L2: Confidence Scorer
Confidence is computed via a multi-factor sigmoid function:
confidence = σ(α·source + β·corroboration − γ·conflict + δ·kind)
| Factor | Value | Weight | Contribution |
|---|---|---|---|
| source = user_explicit | 1.0 | α = 0.4 | +0.40 |
| corroboration | 0 (first mention) | β = 0.2 | +0.00 |
| conflict | 0 (none found) | γ = 0.3 | -0.00 |
| kind = behavioral | 0.8 | δ = 0.1 | +0.08 |
Raw score: 0.48 → σ(0.48) ≈ 0.618 → rounded and adjusted: 0.741
L3: Conflict Detector
Vector and keyword search checks for contradictions:
- Search: "user likes drinking black coffee every morning" → 0 existing matches
- No contradictions found → claim proceeds cleanly
- Entropy delta: +0.00
L4: Embedding + Storage
The claim is embedded and stored in LanceDB:
// 36-column record written to LanceDB
{
id: "mem_a1b2c3d4",
claim: "Tôi thích uống cà phê đen mỗi sáng",
subject: "user",
predicate: "likes drinking",
object: "black coffee every morning",
kind: "behavioral",
confidence: 0.741,
tier: "WORKING",
decayClass: "STABLE",
source: "user_explicit",
channelId: "telegram:123456",
storedAt: "2026-01-15T10:30:00.000Z",
lastAccessed: "2026-01-15T10:30:00.000Z",
vector: Float32Array[1536],
// ... 22 more columns
}L5: Tier Router
The confidence score determines the memory's tier:
| Tier | Confidence Range | Behavior |
|---|---|---|
QUARANTINE | < 0.30 | Hidden, never injected |
CANDIDATE | 0.30 – 0.49 | Available on search only |
WORKING | 0.50 – 0.89 | Auto-injected into prompts |
FACT | ≥ 0.90 | Permanent, high-priority injection |
Our coffee claim has confidence 0.741 → WORKING tier. It will be auto-injected into future conversations.

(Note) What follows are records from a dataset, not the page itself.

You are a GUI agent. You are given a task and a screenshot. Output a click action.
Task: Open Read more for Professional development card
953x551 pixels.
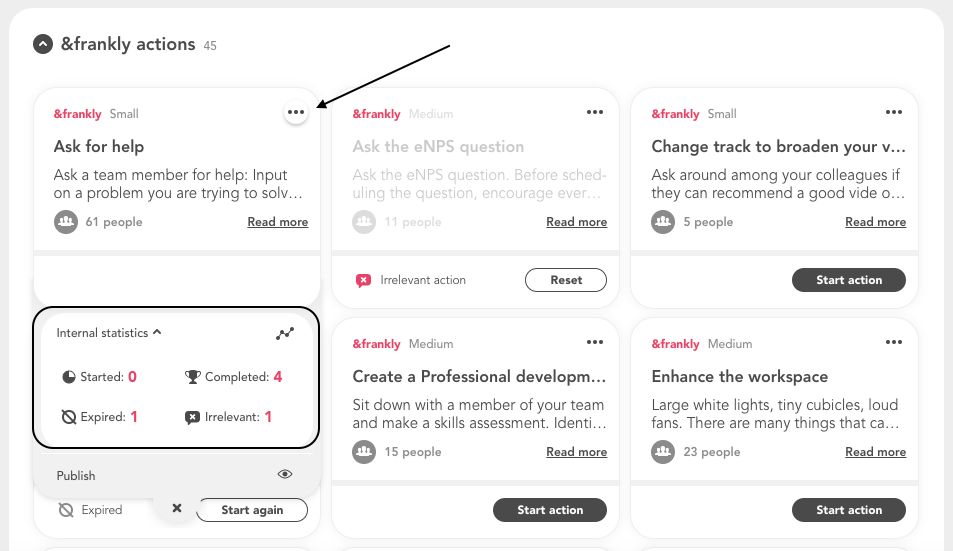pos(577,452)
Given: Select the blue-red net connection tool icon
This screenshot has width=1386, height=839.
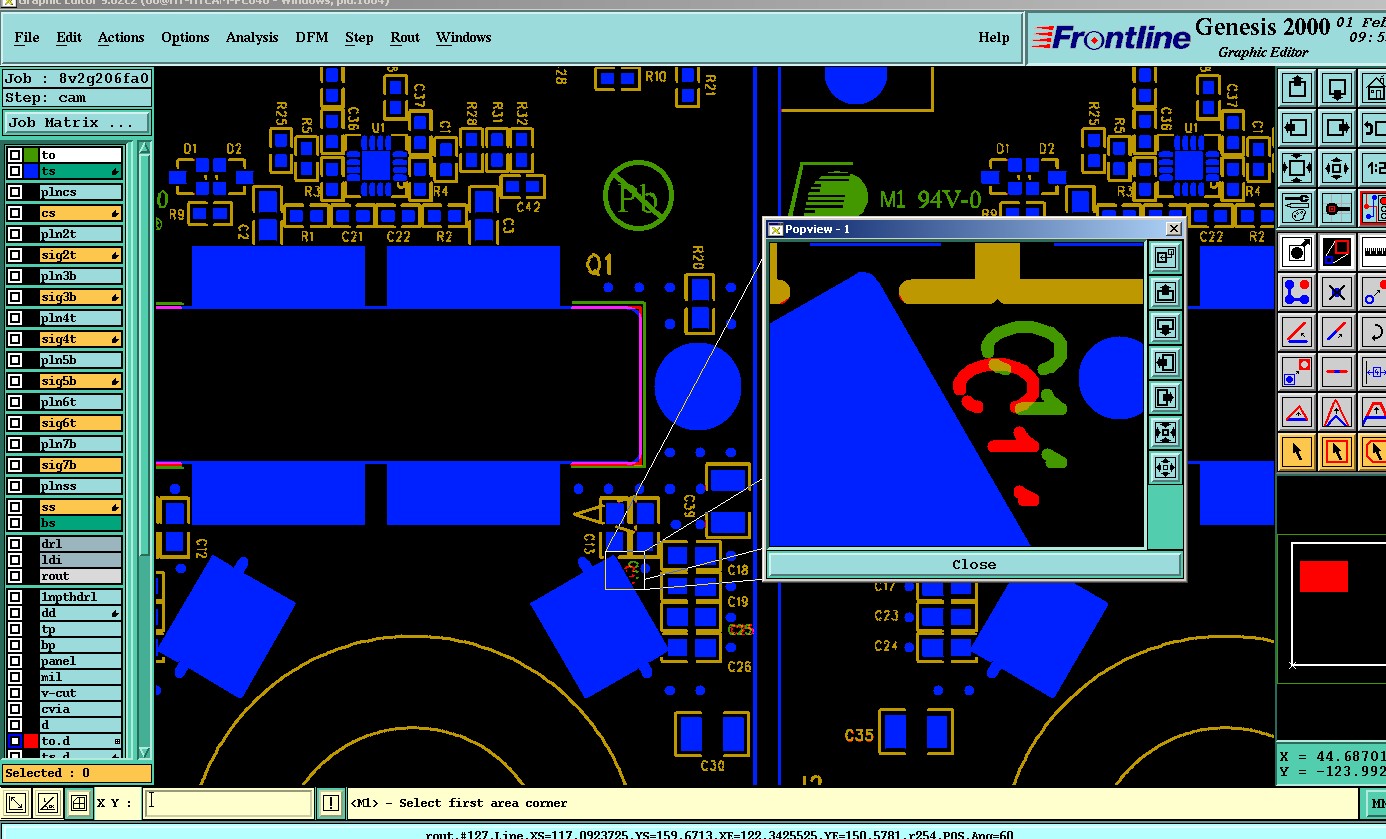Looking at the screenshot, I should 1298,293.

epistemic_promote to manually boost memories to FACT tier, or epistemic_demote to drop them back.
Summary
A single claim traverses 7 processing stages in under 200ms, resulting in a richly-annotated memory with confidence scoring, decay classification, conflict checking, and automatic tier assignment. This is what makes epistemic memory fundamentally different from key-value storage.